En effet, l'un des rares points positifs potentiels de la pandémie de coronavirus est qu'elle a montré une fois de plus que les défis mondiaux sont mieux abordés par une action internationale coordonnée, souvent dirigée par l'ONU. Et malgré le déclin de l'ordre mondial après 1945, le réseau dense d'institutions internationales d'après-guerre qui subsiste, l'ONU en tête, continue d'avoir une pertinence majeure.
À l'avenir, l'un des facteurs fondamentaux qui déterminera si l'ONU prospérera, et pas seulement survivra, au XXIe siècle, sera peut-être moins la Russie que l'orientation de la relation entre la Chine et les États-Unis, les deux membres les plus puissants du Conseil de sécurité de l'ONU. Ils semblent tous prêts à se lancer dans une rivalité bilatérale croissante et dans ce que certains considèrent comme une nouvelle guerre froide, qui pourrait entraîner une érosion de la coopération internationale et une augmentation des tensions militaires.
Cependant, la relation Chine-États-Unis peut encore dévoiler un potentiel inattendu pour un partenariat fructueux aux Nations unies et au-delà.

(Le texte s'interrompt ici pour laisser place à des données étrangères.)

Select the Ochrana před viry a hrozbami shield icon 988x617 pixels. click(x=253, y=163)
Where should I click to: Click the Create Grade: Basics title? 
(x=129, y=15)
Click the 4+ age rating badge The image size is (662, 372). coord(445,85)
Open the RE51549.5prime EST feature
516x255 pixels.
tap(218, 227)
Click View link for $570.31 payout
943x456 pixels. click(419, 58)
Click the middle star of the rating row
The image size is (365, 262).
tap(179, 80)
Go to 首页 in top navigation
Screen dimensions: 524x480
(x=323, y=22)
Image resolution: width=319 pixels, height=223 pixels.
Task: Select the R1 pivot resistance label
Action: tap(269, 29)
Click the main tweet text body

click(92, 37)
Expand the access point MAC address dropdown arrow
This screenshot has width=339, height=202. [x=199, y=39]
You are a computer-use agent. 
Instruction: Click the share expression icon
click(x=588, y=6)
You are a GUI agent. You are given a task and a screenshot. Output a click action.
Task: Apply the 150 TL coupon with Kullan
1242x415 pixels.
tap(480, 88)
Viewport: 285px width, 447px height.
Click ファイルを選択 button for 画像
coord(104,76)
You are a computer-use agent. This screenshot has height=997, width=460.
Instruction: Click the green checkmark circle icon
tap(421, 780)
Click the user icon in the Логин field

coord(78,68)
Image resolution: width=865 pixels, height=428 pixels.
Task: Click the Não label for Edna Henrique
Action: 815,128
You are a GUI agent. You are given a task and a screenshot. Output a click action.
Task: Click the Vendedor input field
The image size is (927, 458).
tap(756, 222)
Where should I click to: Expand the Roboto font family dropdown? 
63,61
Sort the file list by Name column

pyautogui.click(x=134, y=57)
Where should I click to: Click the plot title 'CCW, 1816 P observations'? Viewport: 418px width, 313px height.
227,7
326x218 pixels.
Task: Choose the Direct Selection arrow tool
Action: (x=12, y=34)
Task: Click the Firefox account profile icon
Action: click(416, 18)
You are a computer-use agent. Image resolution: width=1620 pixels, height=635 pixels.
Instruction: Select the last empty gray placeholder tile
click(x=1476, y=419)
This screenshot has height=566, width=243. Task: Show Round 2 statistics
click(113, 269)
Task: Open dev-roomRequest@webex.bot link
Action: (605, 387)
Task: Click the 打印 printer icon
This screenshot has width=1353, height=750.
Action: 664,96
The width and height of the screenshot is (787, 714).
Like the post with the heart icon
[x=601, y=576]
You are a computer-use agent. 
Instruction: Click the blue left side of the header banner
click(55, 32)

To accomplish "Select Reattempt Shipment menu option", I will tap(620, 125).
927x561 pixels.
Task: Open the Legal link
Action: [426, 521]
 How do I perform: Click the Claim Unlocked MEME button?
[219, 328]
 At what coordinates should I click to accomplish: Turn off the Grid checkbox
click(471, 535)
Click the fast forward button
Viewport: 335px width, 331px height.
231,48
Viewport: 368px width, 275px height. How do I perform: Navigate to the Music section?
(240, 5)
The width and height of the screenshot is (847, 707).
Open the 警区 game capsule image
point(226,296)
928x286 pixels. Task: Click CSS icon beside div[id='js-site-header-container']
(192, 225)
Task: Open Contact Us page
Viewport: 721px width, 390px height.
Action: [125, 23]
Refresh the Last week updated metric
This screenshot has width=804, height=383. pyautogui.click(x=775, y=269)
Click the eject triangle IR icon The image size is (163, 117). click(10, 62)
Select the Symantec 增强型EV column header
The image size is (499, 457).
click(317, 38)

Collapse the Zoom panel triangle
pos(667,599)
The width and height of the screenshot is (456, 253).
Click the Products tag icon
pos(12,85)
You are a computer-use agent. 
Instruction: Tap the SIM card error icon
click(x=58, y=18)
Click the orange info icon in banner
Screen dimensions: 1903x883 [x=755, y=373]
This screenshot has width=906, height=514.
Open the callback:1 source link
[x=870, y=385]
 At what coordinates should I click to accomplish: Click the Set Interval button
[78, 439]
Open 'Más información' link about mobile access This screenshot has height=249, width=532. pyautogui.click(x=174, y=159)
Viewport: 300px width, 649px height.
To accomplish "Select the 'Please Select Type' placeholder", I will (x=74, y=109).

Une telle coopération est plus probable si des partenariats plus solides sont établis sur des questions telles que le changement climatique, comme cela a été le cas pendant la présidence Obama, ce qui donnerait lieu à des moyens plus efficaces pour résoudre les conflits de pouvoir, du commerce aux tensions militaires dans la mer de Chine méridionale.
Andrew Hammond est un associé de LSE IDEAS à la London School of Economics.
NDLR : L’opinion exprimée dans cette page est propre à l’auteur et ne reflète pas nécessairement celle d’Arab News en français.